I decided to start blogging about what we do, because I have learned that while a fair number of folks have at least some familiarity with estate planning, probate, and even guardianships, almost no one knows anything at all about long term care Medicaid or supplemental needs trusts and disability planning - and those who know anything at all about Medicaid or disability planning mostly have it wrong.
Today, I want to begin a series of posts about supplemental needs trusts, aka special needs trusts or SNTs, primarily because the people who need them the most, people with disabilities and their caregivers, know so little about them and cannot find anyone who does.
First a little background: A trust results from an agreement (almost like a partnership results partnership agreement) between a creator, usually called a trustor, grantor, or settlor, and an administrator, uniformly called a trustee. The trust owns property (similar to the way a partnership does) which the trustee manages, grows, and protects as permitted or directed by the trust agreement. And the trustee distributes property to or for a beneficiary as permitted or directed by the trust agreement.
In short, a trust is created by an agreement between a trustor and a trustee to own property managed by the trustee and distributed by the trustee to or for a beneficiary according to the trust agreement. Within legal limits and some public policy constraints, a trustor and a trustee can create a trust for just about any purpose so long as there is a trustor, trustee, property, terms regarding the use and distribution of the property, and a beneficiary.
Even so, trusts fall into common categories because trustors and trustees often have common purposes, e.g., to avoid taxes or probate, to protect a spendthrift child, to take advantage of particular laws, or to shield property from creditors.

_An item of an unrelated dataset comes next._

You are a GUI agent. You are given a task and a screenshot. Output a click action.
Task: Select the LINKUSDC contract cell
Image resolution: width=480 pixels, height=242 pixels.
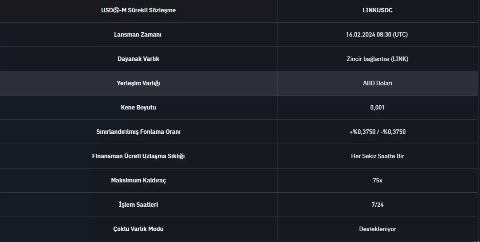coord(377,10)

As to SNTs, they exist to own and manage property that the trustee can use to supplement, but not supplant or replace, social security benefits, Medicaid coverage, and other means-tested assistance that may be available to a beneficiary. Property owned by an SNT does not count against a beneficiary’s resource or asset limit for means-tested programs.
SNTs come in two types, and the source of the property to fund the SNT determines the type. If the property originally belonged to the beneficiary AND the beneficiary has not reached the age of 65, the beneficiary may put his or her own property into a “self-settled supplemental needs trust” under 42 USC 1396p(d)(4)(A). You may see why some folks refer to them as d4A trusts. Critically, d4A trusts must contain a provision, often called a “claw back provision” repaying the state or states, if more than one, for products and services rendered through certain state or state administered programs.
The other SNT type involves other people’s money or property and requires no claw back provision. Referred to generally as “third party supplemental needs trusts,” the property may come from anyone other than the beneficiary. Aside from granting the trustee absolute discretion to distribute any amount or none at all for or to the beneficiary and foreclosing any interference or control by the beneficiary, third party SNTs have few standardized provisions.
That’s all for today, but for the disclaimer:
All information presented here is educational and does not constitute advice or endorsement of any particular course of action. Complex information is presented here in summary form which necessarily represses multiple details and nuances. And, you are not my client until I agree to represent you, in what capacity that representation will occur, and the scope of the representation will be.